- 123
On Kawara
Description
- On Kawara
- Mar.17,1972
signed on the reverse
- liquitex on canvas with newspaper clippings in handmade cardboard box
- 25.5 by 33cm.; 10 by 13in.
- Executed in 1972.
Provenance
Acquired directly from the above by the present owner in 1978
Condition
"In response to your inquiry, we are pleased to provide you with a general report of the condition of the property described above. Since we are not professional conservators or restorers, we urge you to consult with a restorer or conservator of your choice who will be better able to provide a detailed, professional report. Prospective buyers should inspect each lot to satisfy themselves as to condition and must understand that any statement made by Sotheby's is merely a subjective, qualified opinion. Prospective buyers should also refer to any Important Notices regarding this sale, which are printed in the Sale Catalogue.
NOTWITHSTANDING THIS REPORT OR ANY DISCUSSIONS CONCERNING A LOT, ALL LOTS ARE OFFERED AND SOLD AS IS" IN ACCORDANCE WITH THE CONDITIONS OF BUSINESS PRINTED IN THE SALE CATALOGUE."
Catalogue Note
' Like tumbled dice, the Date Paintings are consumed paintings of time. They are dated products of a present that has been deposited, defined, fixed, in the body and in painting.'
René Denizot, 'On Kawara' in: Writings on the Collection: Museum of Modern Art in Frankfurt, Frankfurt 1991, p. 29
A powerful and dramatic example of On Kawara's iconic Today series, Mar.17,1972 is immaculate in a monochromatic, formal simplicity which defines the artist's oeuvre. These paintings depict not only a date but significantly their own date, subverting the traditional formula of dating a painting by making it the sole embodiment of the paintings imagery.
The present work, created through On Kawara's painstaking and meditative process, exhibits an intensity of colour that is not pure black or pure white, but subtle tones of blue, grey and brown, which resonate from the canvas.
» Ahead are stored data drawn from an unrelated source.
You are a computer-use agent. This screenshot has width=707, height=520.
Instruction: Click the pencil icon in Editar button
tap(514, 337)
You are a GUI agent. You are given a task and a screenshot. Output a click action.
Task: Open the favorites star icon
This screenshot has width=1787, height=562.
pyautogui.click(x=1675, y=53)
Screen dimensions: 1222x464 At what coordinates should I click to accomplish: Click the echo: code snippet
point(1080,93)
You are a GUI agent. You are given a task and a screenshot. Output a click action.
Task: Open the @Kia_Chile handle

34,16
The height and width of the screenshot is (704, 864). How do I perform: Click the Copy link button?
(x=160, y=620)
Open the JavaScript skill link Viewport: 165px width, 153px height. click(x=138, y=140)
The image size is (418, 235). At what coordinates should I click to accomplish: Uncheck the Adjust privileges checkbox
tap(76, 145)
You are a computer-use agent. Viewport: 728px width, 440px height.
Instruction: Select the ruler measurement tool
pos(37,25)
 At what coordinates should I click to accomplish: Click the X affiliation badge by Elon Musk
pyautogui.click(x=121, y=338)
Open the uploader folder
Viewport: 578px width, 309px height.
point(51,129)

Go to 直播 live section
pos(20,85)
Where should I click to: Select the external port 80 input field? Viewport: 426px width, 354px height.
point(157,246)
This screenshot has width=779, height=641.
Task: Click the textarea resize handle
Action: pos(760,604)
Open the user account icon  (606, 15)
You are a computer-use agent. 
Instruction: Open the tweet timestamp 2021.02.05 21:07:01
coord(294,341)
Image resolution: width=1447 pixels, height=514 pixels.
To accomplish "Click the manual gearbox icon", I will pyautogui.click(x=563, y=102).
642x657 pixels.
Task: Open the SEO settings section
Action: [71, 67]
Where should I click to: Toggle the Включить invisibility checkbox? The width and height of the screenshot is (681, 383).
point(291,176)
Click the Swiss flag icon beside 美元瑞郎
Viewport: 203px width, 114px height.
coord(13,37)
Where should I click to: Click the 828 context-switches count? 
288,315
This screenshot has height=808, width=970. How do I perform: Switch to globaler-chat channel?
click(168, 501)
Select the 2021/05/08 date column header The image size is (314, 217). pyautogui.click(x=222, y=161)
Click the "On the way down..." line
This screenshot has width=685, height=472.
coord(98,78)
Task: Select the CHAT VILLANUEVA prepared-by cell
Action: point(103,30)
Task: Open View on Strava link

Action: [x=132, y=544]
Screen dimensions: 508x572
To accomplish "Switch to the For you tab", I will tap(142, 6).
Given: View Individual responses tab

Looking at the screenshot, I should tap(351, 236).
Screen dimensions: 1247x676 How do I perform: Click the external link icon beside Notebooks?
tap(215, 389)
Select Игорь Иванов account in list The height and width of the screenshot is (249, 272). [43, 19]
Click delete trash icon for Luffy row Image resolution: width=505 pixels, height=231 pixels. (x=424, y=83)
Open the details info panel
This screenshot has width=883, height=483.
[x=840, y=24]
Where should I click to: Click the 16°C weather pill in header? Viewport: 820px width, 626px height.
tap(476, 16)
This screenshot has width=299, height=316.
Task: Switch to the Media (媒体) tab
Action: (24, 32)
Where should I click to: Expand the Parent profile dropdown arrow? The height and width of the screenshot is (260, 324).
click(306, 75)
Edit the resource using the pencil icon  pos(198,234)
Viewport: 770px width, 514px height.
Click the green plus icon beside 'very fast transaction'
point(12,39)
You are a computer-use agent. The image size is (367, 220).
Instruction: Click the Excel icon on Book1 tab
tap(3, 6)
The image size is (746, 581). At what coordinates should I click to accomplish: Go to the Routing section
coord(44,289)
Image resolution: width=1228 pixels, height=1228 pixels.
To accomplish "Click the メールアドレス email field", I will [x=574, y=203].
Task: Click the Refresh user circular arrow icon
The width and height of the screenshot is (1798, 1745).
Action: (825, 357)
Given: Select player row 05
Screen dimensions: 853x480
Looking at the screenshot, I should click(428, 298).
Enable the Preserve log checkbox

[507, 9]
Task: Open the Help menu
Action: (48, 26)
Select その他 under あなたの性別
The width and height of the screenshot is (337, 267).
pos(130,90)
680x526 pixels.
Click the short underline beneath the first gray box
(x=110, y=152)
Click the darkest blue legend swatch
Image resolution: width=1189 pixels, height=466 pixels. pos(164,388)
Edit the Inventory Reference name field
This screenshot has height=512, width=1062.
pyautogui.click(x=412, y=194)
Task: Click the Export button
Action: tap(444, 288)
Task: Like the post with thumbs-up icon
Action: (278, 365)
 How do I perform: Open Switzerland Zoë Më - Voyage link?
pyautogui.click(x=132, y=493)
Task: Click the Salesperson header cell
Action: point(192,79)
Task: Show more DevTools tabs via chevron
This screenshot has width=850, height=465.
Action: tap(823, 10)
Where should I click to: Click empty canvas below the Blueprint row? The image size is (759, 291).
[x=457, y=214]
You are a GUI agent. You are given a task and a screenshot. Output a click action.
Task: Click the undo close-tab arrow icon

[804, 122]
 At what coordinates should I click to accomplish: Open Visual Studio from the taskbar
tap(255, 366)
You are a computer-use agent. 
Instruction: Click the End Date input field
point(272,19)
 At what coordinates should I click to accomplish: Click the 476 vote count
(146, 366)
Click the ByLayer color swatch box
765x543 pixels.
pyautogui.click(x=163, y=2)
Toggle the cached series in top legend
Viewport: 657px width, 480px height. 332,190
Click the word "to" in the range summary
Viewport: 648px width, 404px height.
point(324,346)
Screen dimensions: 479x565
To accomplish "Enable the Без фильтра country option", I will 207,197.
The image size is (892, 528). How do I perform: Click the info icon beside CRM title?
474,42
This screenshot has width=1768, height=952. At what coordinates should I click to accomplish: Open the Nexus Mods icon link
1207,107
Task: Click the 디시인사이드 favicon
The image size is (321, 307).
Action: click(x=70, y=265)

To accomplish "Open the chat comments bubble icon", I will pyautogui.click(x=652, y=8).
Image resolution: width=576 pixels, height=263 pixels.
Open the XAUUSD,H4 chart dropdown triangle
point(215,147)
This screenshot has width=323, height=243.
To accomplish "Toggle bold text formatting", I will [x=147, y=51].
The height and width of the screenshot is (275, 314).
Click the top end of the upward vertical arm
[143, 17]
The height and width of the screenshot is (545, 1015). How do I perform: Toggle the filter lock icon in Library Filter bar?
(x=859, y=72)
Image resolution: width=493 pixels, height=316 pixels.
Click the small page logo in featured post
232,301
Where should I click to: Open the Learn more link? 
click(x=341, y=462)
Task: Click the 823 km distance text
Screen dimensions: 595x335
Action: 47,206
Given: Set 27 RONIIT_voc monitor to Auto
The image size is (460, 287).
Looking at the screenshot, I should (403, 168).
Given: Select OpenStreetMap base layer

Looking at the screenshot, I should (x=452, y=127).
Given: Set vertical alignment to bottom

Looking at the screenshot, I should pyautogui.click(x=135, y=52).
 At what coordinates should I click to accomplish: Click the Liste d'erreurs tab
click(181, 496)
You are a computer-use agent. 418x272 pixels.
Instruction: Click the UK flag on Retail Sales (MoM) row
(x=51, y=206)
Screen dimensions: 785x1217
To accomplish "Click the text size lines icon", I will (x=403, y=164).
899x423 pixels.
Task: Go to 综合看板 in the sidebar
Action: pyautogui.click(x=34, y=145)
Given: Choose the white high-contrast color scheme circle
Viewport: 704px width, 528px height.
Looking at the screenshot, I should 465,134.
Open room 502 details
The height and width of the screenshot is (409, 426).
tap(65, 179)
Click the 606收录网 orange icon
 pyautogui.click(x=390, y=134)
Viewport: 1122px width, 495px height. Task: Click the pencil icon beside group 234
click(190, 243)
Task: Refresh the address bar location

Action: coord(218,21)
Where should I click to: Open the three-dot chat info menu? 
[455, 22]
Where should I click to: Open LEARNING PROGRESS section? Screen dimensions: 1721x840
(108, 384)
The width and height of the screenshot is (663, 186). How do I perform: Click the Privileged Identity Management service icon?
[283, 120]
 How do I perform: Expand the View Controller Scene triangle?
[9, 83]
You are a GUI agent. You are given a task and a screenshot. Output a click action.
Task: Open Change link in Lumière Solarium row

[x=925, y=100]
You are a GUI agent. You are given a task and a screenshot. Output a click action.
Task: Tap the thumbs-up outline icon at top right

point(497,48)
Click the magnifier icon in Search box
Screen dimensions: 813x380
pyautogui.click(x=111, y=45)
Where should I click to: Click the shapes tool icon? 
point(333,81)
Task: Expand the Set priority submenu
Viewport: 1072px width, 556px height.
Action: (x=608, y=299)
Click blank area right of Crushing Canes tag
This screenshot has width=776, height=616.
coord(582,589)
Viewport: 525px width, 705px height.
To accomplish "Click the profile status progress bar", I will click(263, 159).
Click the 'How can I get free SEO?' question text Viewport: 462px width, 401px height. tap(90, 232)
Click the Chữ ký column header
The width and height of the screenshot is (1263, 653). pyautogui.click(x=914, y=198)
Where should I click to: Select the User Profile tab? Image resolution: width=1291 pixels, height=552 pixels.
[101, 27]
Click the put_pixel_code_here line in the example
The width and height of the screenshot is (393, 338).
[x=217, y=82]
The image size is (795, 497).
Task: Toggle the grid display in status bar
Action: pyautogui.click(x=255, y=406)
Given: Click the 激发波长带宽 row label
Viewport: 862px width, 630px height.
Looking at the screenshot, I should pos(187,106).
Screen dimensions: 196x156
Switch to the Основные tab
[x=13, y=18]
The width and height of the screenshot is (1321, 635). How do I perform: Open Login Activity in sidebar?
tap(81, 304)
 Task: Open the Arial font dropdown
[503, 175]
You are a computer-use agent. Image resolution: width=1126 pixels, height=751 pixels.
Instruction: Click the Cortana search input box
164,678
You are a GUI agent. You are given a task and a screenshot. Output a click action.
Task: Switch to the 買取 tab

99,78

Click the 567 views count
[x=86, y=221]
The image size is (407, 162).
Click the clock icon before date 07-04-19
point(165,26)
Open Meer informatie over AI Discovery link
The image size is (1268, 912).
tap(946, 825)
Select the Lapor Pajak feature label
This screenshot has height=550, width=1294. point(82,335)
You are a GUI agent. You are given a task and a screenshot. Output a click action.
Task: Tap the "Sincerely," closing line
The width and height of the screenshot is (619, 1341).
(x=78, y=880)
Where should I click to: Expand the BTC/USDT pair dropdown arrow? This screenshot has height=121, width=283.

Despite this attention to craftsmanship, the artist operates within strict parameters and any work that fails to be completed by midnight of that day is destroyed.
While each work holds the same figurative information, they differ in typographical terms according to the conventions of the country in which they were produced – a small clue to the movements and life of this reclusive artist. Once complete, the work is then stored in a hand-made box lined with a newspaper clipping of the same date, further identifying the work with a specific yet temporal reality.
This series is the only body of work from the artist's broad conceptual oeuvre that conforms to the traditional methods of painting. The exacting methods surrounding the creation of each dated work mirror the artist's obsessions with repetition and the daily consumption of the finite time allotted to each of us in life. In this way a parallel can be drawn with Claude Monet's creation of the Haystack series of 1890, during which he repeated the same observed subject to depict the sequential changes of light. Eighty years later, On Kawara has created an object that simultaneously acknowledges this historical canon of representation, but powerfully asserts its own autonomous presence in time and history.